Cast your mind back to a simpler time. A time before iPhones, the Kardashians, and when Anne Hathaway wasn’t public enemy No.1. In 2006, The Devil Wears Prada became Meryl’s biggest hit of the 00s behind Mamma Mia, bringing the Anne Wintour-esque character of Miranda Priestly to life from the hit Lauren Weisberger novels.
Mirroring the success of TV’s Ugly Betty, although to a less flamboyant level, this was the film that introduced Meryl to a whole new generation of filmgoers. I watched this one on Meryl’s birthday (June 22nd, for the uninformed) as I thought it deserved to be marked with one of her best films, rather than a ropey romcom or something similar (I waited for a few days before I watched Music of the Heart).
By all means move at a glacial pace. You know how that thrills me.
– Miranda Priestly
The balance of the character is the most important part of the film (as well as witnessing Emily Blunt flourish into a Hollywood megastar in front of your eyes), carefully switching between being an unremitting bitch to a fragile, middle-aged woman on the brink of divorce. Her performance is what draws you in, just as it does for Hathaway’s Andy, but just as you are about to feel sorry for her, her guard goes back up and you feel like you never glimpsed that side of her at all.

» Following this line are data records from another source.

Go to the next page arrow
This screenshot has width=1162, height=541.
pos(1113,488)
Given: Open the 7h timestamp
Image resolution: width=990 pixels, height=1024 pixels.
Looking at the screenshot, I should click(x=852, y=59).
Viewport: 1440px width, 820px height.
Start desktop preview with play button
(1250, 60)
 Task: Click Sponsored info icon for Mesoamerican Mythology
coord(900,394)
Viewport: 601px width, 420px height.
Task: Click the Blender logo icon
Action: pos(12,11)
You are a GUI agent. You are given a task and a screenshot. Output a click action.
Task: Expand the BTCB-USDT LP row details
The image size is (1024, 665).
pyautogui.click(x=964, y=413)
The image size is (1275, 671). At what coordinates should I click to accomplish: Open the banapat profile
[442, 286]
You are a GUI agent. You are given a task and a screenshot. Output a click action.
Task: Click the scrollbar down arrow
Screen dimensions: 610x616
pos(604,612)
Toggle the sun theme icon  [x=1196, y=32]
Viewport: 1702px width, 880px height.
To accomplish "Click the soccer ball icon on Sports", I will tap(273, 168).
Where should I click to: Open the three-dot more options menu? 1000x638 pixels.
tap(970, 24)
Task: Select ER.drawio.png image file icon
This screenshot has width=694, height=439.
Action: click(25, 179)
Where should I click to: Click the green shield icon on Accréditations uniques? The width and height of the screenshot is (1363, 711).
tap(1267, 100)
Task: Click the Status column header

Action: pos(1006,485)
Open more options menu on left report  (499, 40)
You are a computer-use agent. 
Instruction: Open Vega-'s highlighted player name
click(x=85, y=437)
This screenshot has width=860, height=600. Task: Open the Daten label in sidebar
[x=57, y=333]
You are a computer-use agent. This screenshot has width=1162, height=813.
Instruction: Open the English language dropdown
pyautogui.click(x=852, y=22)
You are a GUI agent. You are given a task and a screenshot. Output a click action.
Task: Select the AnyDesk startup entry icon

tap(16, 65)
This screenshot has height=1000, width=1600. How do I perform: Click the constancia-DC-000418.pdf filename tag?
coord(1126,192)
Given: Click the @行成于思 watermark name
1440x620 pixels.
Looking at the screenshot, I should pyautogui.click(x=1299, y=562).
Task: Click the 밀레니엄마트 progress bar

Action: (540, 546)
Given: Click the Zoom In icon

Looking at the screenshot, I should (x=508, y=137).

Much like Death Becomes Her, Meryl has her army of homosexuals to partly thank for The Devil Wears Prada’s continued popularity. The ever GIF-able scenes of Miranda shooting a snotty look or demanding a private jet in a tropical thunderstorm show no sign of letting up being used in catty online comebacks just yet. And who hasn’t used Miranda as a personal inspiration for their workplace persona? … Just me then?
Upon it’s release, this film has easily become one of her classic roles and is definitely one of my favourite lighter-hearted Meryl films. Now please bore someone else with your… questions. I have more Meryl films to watch.